For now, the attacks have been largely limited to Asia, Mr. Meyers said, but American victims are vulnerable. He said with global fears of coronavirus mounting, the virus will undoubtedly be used for “big-game hunting,” taking advantage of employees at big companies to demand larger payouts.
European nations present emergency relief plans.
Governments across Europe have announced emergency spending plans to support businesses facing lost revenue and individuals who have lost income because the outbreak.
Britain: The nation’s new budget, delivered Wednesday, includes a fiscal stimulus plan of 30 billion pounds (about $39 billion), including tax breaks for businesses, additional money for the National Health Service and more generous sick pay.
Italy: The government is spending 25 billion euros ($28 billion) to help businesses and individuals, potentially including broader unemployment benefits and aid for parents forced to take time off work.
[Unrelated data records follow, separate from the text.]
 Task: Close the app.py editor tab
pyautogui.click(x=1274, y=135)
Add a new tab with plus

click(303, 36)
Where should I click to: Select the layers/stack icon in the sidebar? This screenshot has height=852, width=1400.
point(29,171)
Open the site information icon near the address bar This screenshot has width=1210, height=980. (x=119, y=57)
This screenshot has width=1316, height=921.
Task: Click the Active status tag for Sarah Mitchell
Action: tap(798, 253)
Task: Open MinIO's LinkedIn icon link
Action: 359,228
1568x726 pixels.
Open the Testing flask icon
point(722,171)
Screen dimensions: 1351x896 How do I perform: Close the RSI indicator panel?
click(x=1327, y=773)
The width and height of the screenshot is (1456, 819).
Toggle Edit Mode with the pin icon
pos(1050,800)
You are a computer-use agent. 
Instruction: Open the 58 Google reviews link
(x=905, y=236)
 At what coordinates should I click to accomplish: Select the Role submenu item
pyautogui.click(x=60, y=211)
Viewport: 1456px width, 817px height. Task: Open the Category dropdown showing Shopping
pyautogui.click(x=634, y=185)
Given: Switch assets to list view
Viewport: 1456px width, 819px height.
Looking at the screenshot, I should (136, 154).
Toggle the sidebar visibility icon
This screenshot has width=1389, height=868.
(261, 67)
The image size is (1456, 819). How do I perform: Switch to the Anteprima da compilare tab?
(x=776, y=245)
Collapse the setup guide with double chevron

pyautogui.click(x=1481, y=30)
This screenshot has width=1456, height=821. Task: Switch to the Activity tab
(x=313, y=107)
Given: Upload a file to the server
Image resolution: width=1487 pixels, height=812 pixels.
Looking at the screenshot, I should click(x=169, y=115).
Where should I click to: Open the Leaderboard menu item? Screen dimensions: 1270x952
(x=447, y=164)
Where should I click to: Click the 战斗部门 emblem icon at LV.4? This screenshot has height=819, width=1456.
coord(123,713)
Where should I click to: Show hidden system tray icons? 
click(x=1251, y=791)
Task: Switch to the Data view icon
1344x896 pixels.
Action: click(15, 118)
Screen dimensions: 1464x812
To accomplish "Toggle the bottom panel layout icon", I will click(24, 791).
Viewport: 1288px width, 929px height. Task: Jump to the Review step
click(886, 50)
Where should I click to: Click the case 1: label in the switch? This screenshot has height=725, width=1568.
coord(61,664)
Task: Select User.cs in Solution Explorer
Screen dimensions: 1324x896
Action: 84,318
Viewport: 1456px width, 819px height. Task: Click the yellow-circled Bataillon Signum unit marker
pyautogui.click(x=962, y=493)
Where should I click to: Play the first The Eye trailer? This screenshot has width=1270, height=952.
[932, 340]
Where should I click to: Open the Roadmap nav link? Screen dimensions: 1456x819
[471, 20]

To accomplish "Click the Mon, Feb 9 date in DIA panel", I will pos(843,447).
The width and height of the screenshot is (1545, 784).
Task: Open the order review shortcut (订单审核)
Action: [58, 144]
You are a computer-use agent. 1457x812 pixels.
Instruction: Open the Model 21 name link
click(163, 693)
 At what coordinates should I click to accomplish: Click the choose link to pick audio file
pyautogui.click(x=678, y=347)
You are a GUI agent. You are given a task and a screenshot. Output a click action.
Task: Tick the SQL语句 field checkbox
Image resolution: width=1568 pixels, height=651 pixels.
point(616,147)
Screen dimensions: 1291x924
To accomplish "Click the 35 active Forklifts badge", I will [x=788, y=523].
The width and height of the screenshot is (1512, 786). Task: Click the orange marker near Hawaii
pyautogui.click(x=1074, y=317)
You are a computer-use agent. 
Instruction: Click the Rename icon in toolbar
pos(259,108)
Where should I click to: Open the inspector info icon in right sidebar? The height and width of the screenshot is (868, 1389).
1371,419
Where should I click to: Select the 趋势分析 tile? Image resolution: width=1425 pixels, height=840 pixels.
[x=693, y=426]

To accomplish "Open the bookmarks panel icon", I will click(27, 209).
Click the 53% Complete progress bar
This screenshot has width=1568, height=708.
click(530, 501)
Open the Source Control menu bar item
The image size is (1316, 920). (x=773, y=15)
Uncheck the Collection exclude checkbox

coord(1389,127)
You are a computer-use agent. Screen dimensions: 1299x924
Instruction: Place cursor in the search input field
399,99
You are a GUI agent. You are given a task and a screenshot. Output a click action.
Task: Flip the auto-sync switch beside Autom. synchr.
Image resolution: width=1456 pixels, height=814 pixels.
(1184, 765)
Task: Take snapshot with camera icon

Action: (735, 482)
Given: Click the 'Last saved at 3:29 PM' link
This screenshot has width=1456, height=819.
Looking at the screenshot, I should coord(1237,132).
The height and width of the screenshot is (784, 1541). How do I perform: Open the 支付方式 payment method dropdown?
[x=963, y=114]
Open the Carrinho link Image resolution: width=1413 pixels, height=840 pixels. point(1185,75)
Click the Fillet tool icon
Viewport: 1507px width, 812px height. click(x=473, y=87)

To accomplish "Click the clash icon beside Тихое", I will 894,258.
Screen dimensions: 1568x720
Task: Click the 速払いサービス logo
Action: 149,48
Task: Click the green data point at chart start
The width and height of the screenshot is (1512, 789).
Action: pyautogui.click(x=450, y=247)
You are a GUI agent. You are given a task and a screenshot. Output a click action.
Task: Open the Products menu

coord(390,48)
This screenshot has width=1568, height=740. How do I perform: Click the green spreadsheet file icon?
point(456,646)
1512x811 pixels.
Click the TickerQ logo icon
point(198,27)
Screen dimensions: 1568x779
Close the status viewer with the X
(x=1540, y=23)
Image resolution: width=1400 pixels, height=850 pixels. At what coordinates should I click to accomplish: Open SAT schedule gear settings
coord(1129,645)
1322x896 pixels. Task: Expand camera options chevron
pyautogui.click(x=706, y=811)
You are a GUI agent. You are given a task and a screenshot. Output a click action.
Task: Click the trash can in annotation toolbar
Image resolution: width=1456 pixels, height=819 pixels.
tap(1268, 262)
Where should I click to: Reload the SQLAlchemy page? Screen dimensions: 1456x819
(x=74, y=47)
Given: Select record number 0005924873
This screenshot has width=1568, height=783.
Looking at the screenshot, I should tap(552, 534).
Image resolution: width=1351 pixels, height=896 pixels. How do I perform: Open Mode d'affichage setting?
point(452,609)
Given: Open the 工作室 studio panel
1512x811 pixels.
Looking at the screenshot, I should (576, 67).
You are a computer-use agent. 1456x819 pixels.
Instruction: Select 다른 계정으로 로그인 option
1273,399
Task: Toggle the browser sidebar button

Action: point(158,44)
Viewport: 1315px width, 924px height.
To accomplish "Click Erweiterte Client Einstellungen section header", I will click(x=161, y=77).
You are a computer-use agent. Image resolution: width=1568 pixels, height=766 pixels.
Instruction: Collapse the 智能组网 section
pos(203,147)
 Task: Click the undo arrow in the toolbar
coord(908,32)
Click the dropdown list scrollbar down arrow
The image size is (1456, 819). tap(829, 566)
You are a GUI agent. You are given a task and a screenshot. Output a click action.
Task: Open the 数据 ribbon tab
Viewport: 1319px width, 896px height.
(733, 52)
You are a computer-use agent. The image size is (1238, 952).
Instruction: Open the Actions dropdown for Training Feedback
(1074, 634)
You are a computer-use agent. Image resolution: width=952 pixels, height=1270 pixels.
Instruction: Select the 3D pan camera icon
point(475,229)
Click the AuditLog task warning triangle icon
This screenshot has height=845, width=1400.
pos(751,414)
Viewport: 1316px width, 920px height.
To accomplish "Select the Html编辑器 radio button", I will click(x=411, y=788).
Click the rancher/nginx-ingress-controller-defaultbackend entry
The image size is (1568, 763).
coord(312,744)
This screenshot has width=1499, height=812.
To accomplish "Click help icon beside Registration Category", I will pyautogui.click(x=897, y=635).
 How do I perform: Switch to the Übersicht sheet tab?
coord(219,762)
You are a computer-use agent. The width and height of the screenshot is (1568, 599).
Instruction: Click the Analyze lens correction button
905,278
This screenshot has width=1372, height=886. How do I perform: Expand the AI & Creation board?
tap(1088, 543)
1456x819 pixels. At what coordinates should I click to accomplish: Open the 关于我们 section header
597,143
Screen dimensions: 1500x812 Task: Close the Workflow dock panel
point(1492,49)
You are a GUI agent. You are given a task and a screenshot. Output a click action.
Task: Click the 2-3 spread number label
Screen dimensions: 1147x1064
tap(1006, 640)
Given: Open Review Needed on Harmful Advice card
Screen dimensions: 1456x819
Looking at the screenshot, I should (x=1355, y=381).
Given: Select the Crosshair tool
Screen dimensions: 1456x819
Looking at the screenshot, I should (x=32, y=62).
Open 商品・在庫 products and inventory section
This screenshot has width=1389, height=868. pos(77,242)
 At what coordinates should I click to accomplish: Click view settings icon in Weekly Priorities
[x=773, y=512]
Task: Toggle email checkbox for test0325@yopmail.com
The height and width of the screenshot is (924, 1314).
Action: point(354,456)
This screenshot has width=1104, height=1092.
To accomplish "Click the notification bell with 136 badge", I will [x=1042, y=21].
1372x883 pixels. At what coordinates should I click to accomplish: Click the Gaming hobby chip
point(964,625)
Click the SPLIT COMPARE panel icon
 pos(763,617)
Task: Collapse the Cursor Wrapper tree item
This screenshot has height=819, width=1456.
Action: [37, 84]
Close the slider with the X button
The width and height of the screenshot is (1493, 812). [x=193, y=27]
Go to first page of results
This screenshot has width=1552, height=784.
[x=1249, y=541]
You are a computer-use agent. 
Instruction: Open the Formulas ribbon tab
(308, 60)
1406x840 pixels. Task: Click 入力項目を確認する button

Details are expected Friday.
Spain: The nation’s economic measures are expected to be announced Thursday, including support for tourism and transportation and families caring for out-of-school children.
Germany: The government announced a spending program of 12.4 billion euros ($14 billion), and it will expand subsidies to prevent layoffs; spending on infrastructure will increase, and government banks will provide loans to small businesses facing a short-term declines in sales.
France: Businesses affected by the outbreak have been offered financing to pay for partial unemployment benefits, as well as eased credit terms. Suppliers will not be penalized for failure to fulfill government contracts.
Mortgage refinancing applications surge as interest rates fall.
Consumers unnerved by the turmoil wrought by the coronavirus on Wall Street can focus on one bright spot, at least: falling mortgage rates.
The rate on a 30-year fixed-rate mortgage has dropped to about 3.74 percent and the Mortgage Bankers Association said Wednesday that refinancing applications jumped 79 percent last week.
The index that tracks refinancing activity surged to its highest level since 2009, the worst of the financial crisis, and there has been an almost equally robust rise in applications for new mortgages.
If interest rates remain low, the association said it expected refinancing activity to exceed last year’s levels by 37 percent.
The best refinancing deals may not be the ones found on lender websites or so-called mortgage lead generation websites run by firms like Bankrate, Lendingtree and Zillow.
“Very seldom does a borrower get the rate advertised on an aggregator website,” said Rick Sharga, founder of mortgage and real estate consulting firm CJ Patrick. “What we are hearing is some firms are pricing themselves out of the market to slow down the flow of leads, especially to people who are just rate shopping.”
Even the website for Wells Fargo listed the going rate for a refinancing on a 30-year fixed-rate mortgage at 4.25 percent — well above the rate cited by the Mortgage Bankers Association.
Walter Schmidt, a manager with the mortgages strategy group at FHN Financial, said posted rates were probably higher than in reality, and he had heard good customers were getting better rates by dealing directly with the banks that underwrote their existing mortgages.
Here’s what else is happening.
The actor Tom Hanks said on Wednesday that he and his wife, Rita Wilson, learned they had the coronavirus. The 63-year-old Academy Award-winning actor is in Australia, where he was set to film a movie about the life of Elvis Presley.